Le 9 mars 2014, nous avons organisé une présentation vidéo à Yokkaichi, près de Nagoya (Japon). Comme la salle était plus grande qu’à l’accoutumée pour ce genre d’événement, avec une capacité d’accueil de 120 places, nous avons fait une publicité plus large que d’habitude, avec 30 000 tracts insérés dans les journaux locaux. Durant la projection, je m’assis dans la rangée du fond pour observer comment la présentation apparaissait du point de vue du public. Après la projection le public put poser des questions. Le premier homme qui leva la main dit : « Le sujet sur la Terre et le cosmos m’intéresse beaucoup. Je suis venu une heure en avance pour être sûr de rentrer car le tract disait : places limitées à 120. Mais il n’y avait personne quand je suis arrivé et même quand la projection a commencé, il y avait très peu de public. C’est une information merveilleuse mais pourquoi si peu de monde ? Je comprends que vous faites cela avec une motivation profonde mais que pensez-vous de ce maigre résultat ? »

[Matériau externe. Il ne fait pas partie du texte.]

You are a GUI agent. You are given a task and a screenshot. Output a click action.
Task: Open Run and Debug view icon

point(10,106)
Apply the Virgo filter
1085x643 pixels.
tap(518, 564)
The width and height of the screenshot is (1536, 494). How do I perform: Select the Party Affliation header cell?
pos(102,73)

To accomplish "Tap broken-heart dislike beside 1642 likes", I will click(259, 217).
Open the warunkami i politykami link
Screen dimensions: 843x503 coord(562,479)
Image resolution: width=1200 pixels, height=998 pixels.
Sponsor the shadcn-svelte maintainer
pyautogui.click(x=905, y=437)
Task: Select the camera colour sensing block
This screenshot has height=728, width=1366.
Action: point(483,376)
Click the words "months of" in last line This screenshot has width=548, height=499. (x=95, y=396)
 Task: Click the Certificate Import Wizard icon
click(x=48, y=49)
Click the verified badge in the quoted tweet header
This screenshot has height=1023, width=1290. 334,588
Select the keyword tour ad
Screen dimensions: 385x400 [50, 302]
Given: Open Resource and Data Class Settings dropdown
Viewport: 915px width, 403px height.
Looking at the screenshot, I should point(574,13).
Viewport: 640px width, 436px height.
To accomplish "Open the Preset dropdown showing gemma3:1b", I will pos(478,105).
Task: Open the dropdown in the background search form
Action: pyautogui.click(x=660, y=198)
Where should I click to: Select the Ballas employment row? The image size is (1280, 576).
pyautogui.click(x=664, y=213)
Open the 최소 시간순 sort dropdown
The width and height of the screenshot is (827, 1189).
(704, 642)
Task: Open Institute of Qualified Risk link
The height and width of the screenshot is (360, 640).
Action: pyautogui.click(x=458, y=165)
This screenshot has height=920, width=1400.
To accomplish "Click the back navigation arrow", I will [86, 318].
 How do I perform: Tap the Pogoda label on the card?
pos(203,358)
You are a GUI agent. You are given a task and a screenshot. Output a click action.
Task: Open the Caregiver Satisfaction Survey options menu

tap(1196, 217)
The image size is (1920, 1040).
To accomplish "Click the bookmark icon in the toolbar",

Il ajouta qu’il avait l’habitude de prendre part à du travail bénévole et qu’au début cela attire peu de monde. « On réfléchit aux causes de l’échec, on envisage différentes idées et angles d’approche et on change ses méthodes. Alors le public arrive. C’est une information si importante. Peut-être peut-on attirer l’attention des gens en mettant une photo de la Terre vue de l’espace sur le tract, par exemple. » Nous répondîmes : « C’est une information plutôt difficile à comprendre ; nous avons essayé différentes façons mais la plupart des gens sont peu intéressés par ce genre d’information, etc. » Nous donnâmes toutes sortes de raisons pour lesquelles on ne peut pas attirer plus de monde.

L’homme répondit : « Vous vous créez vous-mêmes des limitations. Vous donnez toutes sortes de raisons pour justifier que c’est le mieux que vous puissiez faire. Mais pourquoi se créer des limitations ? Vous dites que d’habitude vous faites salle comble pour votre conférence annuelle. Pourquoi cela ? A votre avis, pour quelle raison ne seriez-vous pas capables d’attirer plus de monde à votre vidéoconférence ? Vous devriez y pensez avec soin. » A la fin, il ajouta que nous tournions en rond avec nos excuses et qu’il devait partir. Je sentis qu’il mettait en doute la façon fondamentale de travailler du groupe. Je sentis que son interrogatoire sévère m’était adressé comme si une épine m’était enfoncée dans la poitrine et je n’oublierai jamais ses paroles. Cet évènement me fit réfléchir sur la façon dont le groupe aborde le travail. Faisons-nous de notre mieux, allons-nous au-delà des « limitations » que nous nous imposons ? Un collègue pensa que, peut-être, nous nous sommes un peu relâchés, que nous n’avons fait que dépenser de l’argent pour la publicité, sans mettre toute notre énergie et notre attention pour la préparation de chaque événement.

Plus tard, j’ai appris que cet homme, âgé de 90 ans, avait écris le commentaire suivant sur le questionnaire que nous avions distribué : « Je viens d’entendre la vidéoconférence : Une nouvelle civilisation commence. Je l’ai écoutée très attentivement. C’était un sérieux plaidoyer planétaire/cosmique pour la paix. J’espère que les dirigeants du monde penseront ainsi. ». Il avait ajouté : « J’apprécie la sincérité de chacun. »

Qui était cet homme qui nous a tant appris ?

M. S., Inuyama city, Japon

[Le Maître de Benjamin Creme indique que le visiteur était un porte-parole du Maître Jésus.]

Lieu : Yokkaichi, Japon
Date des faits : 9 mars 2014
Thématiques : émergence
Rubrique : Courrier des lecteurs (Cette rubrique est alimentée par une réserve importante de courriers confirmés par le Maître de Benjamin Creme comme relatant de véritables rencontres avec des Maîtres, ou un « porte-parole », non encore publiés. S’y ajoutent d’autres courriers, plus récents, qui n’ont pas pu être vérifiés.)